### DATA

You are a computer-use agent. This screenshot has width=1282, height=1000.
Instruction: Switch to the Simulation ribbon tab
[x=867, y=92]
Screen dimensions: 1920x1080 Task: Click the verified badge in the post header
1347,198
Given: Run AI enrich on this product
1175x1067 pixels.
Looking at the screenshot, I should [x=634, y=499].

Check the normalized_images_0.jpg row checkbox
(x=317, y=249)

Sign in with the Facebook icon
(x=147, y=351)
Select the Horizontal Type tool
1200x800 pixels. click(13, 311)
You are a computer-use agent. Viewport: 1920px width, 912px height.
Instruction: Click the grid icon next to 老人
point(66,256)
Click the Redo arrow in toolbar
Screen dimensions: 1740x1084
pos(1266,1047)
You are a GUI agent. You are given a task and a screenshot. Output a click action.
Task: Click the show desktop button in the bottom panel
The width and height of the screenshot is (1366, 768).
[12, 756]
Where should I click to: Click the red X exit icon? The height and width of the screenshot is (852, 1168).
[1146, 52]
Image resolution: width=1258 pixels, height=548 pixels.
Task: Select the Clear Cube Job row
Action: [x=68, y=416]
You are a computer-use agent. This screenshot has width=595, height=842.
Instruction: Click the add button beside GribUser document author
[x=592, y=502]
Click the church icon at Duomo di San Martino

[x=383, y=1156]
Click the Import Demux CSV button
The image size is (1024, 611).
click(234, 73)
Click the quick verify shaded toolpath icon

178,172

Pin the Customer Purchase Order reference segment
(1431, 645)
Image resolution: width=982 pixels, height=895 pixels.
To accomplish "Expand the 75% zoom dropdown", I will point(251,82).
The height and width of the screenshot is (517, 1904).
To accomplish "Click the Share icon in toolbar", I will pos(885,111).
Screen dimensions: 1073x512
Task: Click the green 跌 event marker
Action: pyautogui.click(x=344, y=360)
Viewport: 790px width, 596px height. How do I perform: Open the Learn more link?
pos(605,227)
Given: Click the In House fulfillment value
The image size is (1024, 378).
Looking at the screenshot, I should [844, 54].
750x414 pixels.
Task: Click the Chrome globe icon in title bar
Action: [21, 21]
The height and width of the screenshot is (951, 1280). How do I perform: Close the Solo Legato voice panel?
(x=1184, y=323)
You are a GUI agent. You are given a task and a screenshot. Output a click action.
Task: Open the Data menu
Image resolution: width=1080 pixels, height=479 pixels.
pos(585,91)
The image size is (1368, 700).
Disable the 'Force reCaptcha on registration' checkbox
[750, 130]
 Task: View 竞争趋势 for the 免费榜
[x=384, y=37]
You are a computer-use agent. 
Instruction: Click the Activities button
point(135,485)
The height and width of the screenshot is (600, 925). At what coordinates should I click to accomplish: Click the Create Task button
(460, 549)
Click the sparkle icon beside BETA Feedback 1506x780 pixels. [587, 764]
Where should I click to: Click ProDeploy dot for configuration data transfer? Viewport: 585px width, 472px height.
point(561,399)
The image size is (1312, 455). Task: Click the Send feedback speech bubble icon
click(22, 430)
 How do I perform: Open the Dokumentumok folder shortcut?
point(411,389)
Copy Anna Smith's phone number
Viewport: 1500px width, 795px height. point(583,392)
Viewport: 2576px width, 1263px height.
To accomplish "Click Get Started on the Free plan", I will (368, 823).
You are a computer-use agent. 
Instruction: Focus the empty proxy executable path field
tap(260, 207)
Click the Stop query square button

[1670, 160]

######

EXERCISE INSTRUCTIONS
The full listing should be output exactly, line for line.

RESPONSE BELOW
You are a computer-use agent. This screenshot has width=1282, height=1000.
Instruction: Switch to the Simulation ribbon tab
[x=867, y=92]
Screen dimensions: 1920x1080 Task: Click the verified badge in the post header
1347,198
Given: Run AI enrich on this product
1175x1067 pixels.
Looking at the screenshot, I should [x=634, y=499].

Check the normalized_images_0.jpg row checkbox
(x=317, y=249)

Sign in with the Facebook icon
(x=147, y=351)
Select the Horizontal Type tool
1200x800 pixels. click(13, 311)
You are a computer-use agent. Viewport: 1920px width, 912px height.
Instruction: Click the grid icon next to 老人
point(66,256)
Click the Redo arrow in toolbar
Screen dimensions: 1740x1084
pos(1266,1047)
You are a GUI agent. You are given a task and a screenshot. Output a click action.
Task: Click the show desktop button in the bottom panel
The width and height of the screenshot is (1366, 768).
[12, 756]
Where should I click to: Click the red X exit icon? The height and width of the screenshot is (852, 1168).
[1146, 52]
Image resolution: width=1258 pixels, height=548 pixels.
Task: Select the Clear Cube Job row
Action: [x=68, y=416]
You are a computer-use agent. This screenshot has width=595, height=842.
Instruction: Click the add button beside GribUser document author
[x=592, y=502]
Click the church icon at Duomo di San Martino

[x=383, y=1156]
Click the Import Demux CSV button
The image size is (1024, 611).
click(234, 73)
Click the quick verify shaded toolpath icon

178,172

Pin the Customer Purchase Order reference segment
(1431, 645)
Image resolution: width=982 pixels, height=895 pixels.
To accomplish "Expand the 75% zoom dropdown", I will point(251,82).
The height and width of the screenshot is (517, 1904).
To accomplish "Click the Share icon in toolbar", I will pos(885,111).
Screen dimensions: 1073x512
Task: Click the green 跌 event marker
Action: pyautogui.click(x=344, y=360)
Viewport: 790px width, 596px height. How do I perform: Open the Learn more link?
pos(605,227)
Given: Click the In House fulfillment value
The image size is (1024, 378).
Looking at the screenshot, I should [844, 54].
750x414 pixels.
Task: Click the Chrome globe icon in title bar
Action: [21, 21]
The height and width of the screenshot is (951, 1280). How do I perform: Close the Solo Legato voice panel?
(x=1184, y=323)
You are a GUI agent. You are given a task and a screenshot. Output a click action.
Task: Open the Data menu
Image resolution: width=1080 pixels, height=479 pixels.
pos(585,91)
The image size is (1368, 700).
Disable the 'Force reCaptcha on registration' checkbox
[750, 130]
 Task: View 竞争趋势 for the 免费榜
[x=384, y=37]
You are a computer-use agent. 
Instruction: Click the Activities button
point(135,485)
The height and width of the screenshot is (600, 925). At what coordinates should I click to accomplish: Click the Create Task button
(460, 549)
Click the sparkle icon beside BETA Feedback 1506x780 pixels. [587, 764]
Where should I click to: Click ProDeploy dot for configuration data transfer? Viewport: 585px width, 472px height.
point(561,399)
The image size is (1312, 455). Task: Click the Send feedback speech bubble icon
click(22, 430)
 How do I perform: Open the Dokumentumok folder shortcut?
point(411,389)
Copy Anna Smith's phone number
Viewport: 1500px width, 795px height. point(583,392)
Viewport: 2576px width, 1263px height.
To accomplish "Click Get Started on the Free plan", I will (368, 823).
You are a computer-use agent. 
Instruction: Focus the empty proxy executable path field
tap(260, 207)
Click the Stop query square button

[1670, 160]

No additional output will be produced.